Re backwards comp., here my ideas, but there could be better ways I guess

  1. The modules will have to be re-named, hence I think it's very hard NOT to duplicate files. e.g sscha.Minimizer is related to Minimizer.py. To the best of my knowledge, if we want to rename it to sscha.minimizer while keeping sscha.Minimizer we should duplicate Minimizer.py into minimizer.py. Then minimizer.py will stick to PEP8, while Minimizer.py will contain only code calling minimizer.py.
  2. To print the warnings, we can simply use a decorator (simple example). To make them not to be printed multiple times during the workflows (as some functions may be called multiple times) we can just set the level of warning low (other details). Qiskit seems to handle this nicely (here). We could also kind of copy paste some of their deprecation functionalities. Same story for modules and classes.

Since this effort is to comply with nowadays standards, I would suggest to support a pre-commit for the refactored and future code. In particular:

  1. Use ruff as linter, which enables to improve the code.
  2. Use isort and black (and maybe flynt) as formatters.
  3. Use pydocstyle to check docstrings.
  4. Consider mypy for static typing checks, that could be very interesting in the future (but less urgent).

These will make development much easier, e.g. pydocstyle would already check that docstrings are correctly formatted (and are present as well), isort and black will automatically format the code to be "prettier", and the linter ruff will help making the code cleaner, safer and possibly faster.

Let me know if this sounds good to you (:

eli-schwartz commented 11 months ago

1. The modules will have to be re-named, hence I think it's very hard NOT to duplicate files. e.g sscha.Minimizer is related to Minimizer.py. To the best of my knowledge, if we want to rename it to sscha.minimizer while keeping sscha.Minimizer we should duplicate Minimizer.py into minimizer.py. Then minimizer.py will stick to PEP8, while Minimizer.py will contain only code calling minimizer.py.

You could do it with a meta import hook: https://docs.python.org/3/reference/import.html#the-meta-path

2. To print the warnings, we can simply use a decorator (simple example). To make them not to be printed multiple times during the workflows (as some functions may be called multiple times) we can just set the level of warning low (other details).

You don't strictly need a decorator, those primarily exist to reduce repetitive boilerplate. Just warnings.warn() at the top of the function, really.

For warning only once per function/class, you probably want to install a warning filter, see the "once" action at https://docs.python.org/3/library/warnings.html#the-warnings-filter.

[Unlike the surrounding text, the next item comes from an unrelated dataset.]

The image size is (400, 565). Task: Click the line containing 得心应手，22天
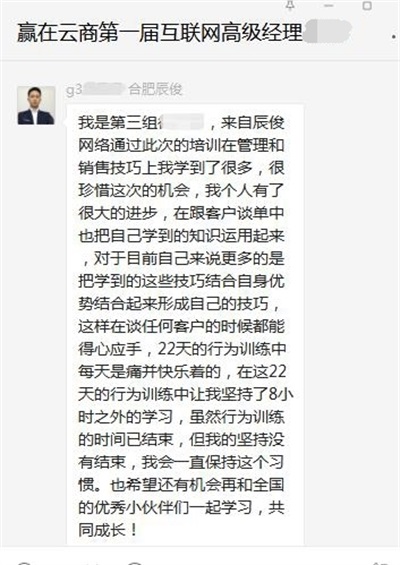[183, 349]
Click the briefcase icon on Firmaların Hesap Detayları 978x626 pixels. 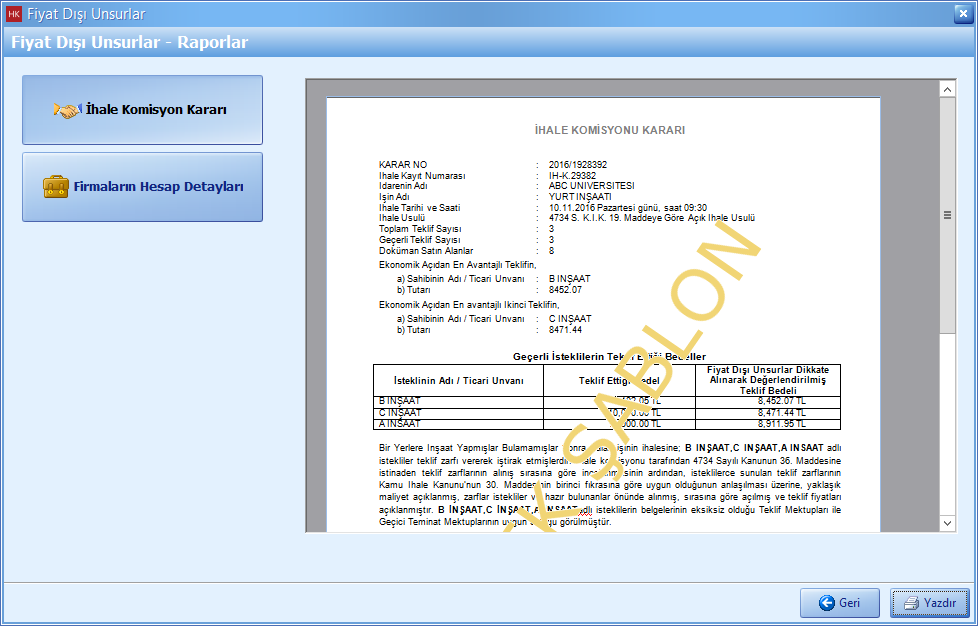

Since this effort is to comply with nowadays standards, I would suggest to support a pre-commit for the refactored and future code. In particular:

I think that using code style linters is pretty irrelevant for users, for the most part, as long as the public API is easy to understand. It's also mostly not pertinent when it comes to PEP 8. (In particular, black violates PEP 8.) Although that might still be desirable, it probably makes sense to create a separate github issue for it.

and the linter ruff will help making the code cleaner, safer and possibly faster.

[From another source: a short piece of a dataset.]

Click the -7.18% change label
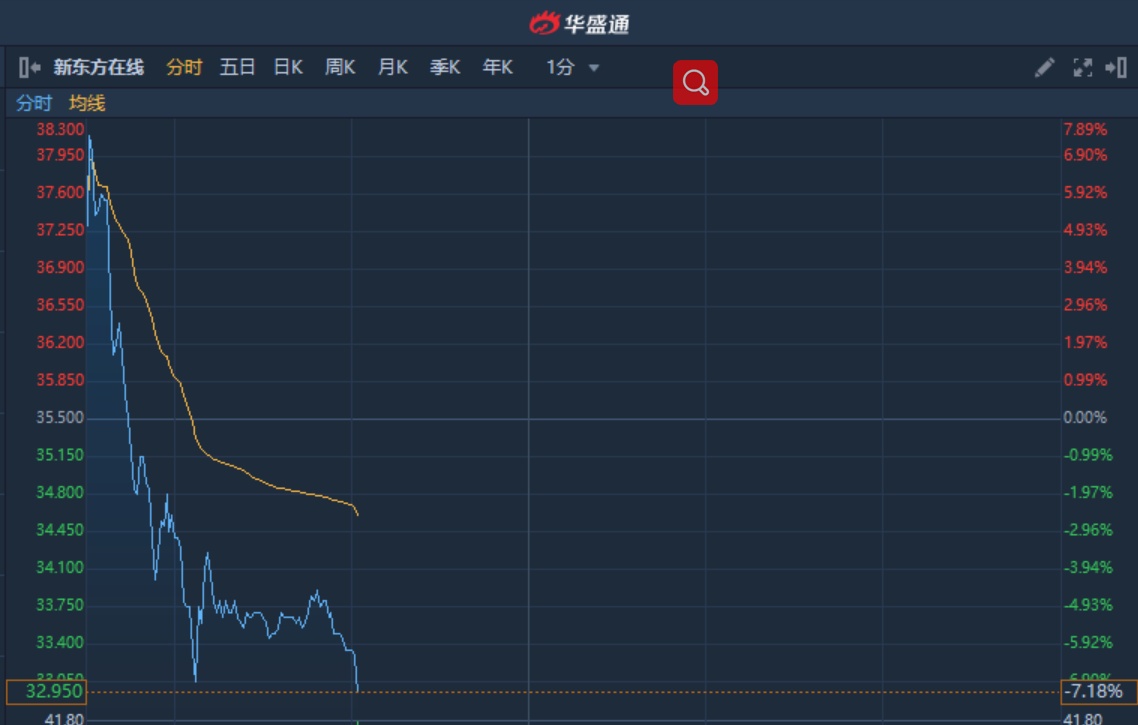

Cleaner, probably. Faster, well, most things ruff can do won't really affect speed, but some ruff linting rules will actually make the code a bit slower and some a bit faster. Safer? I think it's rather stretching the point to suggest that ruff fixes your code from security vulnerabilities. (Are there currently concerns about that here?)

bastonero commented 11 months ago

You could do it with a meta import hook: https://docs.python.org/3/reference/import.html#the-meta-path

It seems more work than just duplicate the files. Won't it be faster for the future having the old files with the old names, so one can just delete them once their time has come?

You don't strictly need a decorator, those primarily exist to reduce repetitive boilerplate. Just warnings.warn() at the top of the function, really.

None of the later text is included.